普通は安くて硬く、加工しやすい鉄合金を使うところを、なぜプラスチックにするのか。それは、生産性の向上、軽量化、そしてなんと、寒冷地で使用する際に冷えた皮膚に金属が張り付いてしまう事故を防ぐためだそうです。
これには驚きました。
プラスチックを多用していることから、「空港の荷物検査に引っかからない」というデマも広まったそうですが、今は完全に対策がされています。なお、プラスチックが使われているのは安全上問題のない部位だけだそうです。
(wiki大先生ほかより)
前書きや後書きで、何度も「設定を作り込んだ」と書いていますが事実その通りで、単発だったはずのこの物語の続編を思いついてしまいました。
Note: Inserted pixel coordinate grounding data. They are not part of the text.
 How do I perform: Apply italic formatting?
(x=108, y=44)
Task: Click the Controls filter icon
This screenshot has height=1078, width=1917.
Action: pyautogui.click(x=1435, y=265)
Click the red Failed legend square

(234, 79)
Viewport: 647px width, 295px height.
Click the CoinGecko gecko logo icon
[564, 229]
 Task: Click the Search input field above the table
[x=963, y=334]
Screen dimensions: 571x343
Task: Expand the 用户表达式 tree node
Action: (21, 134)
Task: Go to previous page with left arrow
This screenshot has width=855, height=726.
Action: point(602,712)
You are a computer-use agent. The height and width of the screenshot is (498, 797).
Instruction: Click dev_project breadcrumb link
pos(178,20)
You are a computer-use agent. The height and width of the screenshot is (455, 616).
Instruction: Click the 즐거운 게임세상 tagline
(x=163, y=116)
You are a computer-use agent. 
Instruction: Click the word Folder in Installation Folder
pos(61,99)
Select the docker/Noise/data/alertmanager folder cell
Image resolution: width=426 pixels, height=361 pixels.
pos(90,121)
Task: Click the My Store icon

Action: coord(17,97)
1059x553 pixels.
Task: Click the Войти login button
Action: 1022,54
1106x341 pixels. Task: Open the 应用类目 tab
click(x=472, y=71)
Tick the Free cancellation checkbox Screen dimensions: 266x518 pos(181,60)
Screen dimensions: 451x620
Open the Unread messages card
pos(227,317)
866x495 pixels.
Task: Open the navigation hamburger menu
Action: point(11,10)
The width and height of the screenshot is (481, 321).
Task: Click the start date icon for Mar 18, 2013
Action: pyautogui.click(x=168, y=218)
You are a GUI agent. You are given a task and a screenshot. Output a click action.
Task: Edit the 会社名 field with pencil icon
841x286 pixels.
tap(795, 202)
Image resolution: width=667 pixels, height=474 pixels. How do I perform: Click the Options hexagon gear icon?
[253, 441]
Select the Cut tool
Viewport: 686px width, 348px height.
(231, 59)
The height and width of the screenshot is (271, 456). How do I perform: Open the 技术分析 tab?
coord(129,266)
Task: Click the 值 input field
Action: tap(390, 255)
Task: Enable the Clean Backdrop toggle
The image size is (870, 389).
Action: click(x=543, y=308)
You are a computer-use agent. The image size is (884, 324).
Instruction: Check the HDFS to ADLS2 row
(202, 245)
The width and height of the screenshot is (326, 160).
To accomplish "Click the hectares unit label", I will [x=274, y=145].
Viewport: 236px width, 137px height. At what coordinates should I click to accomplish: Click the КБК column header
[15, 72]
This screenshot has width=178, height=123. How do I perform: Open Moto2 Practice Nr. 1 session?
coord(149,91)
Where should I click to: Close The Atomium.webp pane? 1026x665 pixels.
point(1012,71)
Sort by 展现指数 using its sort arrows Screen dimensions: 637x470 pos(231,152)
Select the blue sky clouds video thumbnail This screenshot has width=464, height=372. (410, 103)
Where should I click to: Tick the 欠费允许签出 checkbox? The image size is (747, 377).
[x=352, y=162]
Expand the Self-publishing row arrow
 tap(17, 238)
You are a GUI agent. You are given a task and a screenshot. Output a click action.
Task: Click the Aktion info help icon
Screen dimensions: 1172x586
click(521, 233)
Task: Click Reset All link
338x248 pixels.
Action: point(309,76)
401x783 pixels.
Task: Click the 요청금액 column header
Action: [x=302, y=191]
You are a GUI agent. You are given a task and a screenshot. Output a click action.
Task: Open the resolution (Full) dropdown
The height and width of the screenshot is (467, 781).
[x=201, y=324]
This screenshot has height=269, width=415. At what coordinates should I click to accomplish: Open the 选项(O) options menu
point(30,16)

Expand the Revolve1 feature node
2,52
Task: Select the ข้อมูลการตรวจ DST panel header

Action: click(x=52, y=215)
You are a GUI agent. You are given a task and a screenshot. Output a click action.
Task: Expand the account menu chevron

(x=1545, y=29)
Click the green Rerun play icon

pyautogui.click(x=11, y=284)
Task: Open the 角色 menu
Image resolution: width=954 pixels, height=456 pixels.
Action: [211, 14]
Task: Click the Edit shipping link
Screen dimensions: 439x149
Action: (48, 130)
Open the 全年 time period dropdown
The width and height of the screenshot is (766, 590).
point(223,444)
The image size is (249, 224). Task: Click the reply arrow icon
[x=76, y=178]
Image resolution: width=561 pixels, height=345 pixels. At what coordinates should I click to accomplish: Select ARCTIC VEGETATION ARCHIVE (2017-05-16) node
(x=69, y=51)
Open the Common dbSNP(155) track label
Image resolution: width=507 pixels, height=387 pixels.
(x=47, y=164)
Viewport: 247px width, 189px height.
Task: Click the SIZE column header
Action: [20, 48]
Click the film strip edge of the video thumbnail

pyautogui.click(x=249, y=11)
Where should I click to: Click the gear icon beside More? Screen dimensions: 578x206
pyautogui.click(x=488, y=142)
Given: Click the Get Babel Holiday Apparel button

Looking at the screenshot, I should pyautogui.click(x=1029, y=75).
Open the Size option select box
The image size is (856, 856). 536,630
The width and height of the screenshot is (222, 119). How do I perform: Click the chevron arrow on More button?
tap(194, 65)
創業千年を超えるとある日本企業の社長の遺した言葉ではありませんが、アイデアに蓋をしないのが、自分の長所であり短所だと思っています、余談ですが。
なので、まだ目処は立っていませんが、これとは別に似た形式の短編を一作と、そして連載を一作、というふうに考えています。
実生活がなんだか背水の陣チックな事情のためいつ実現するかはわかりませんが、生温かい目で見守ってくだされば幸いです。
ご一読ありがとうございました。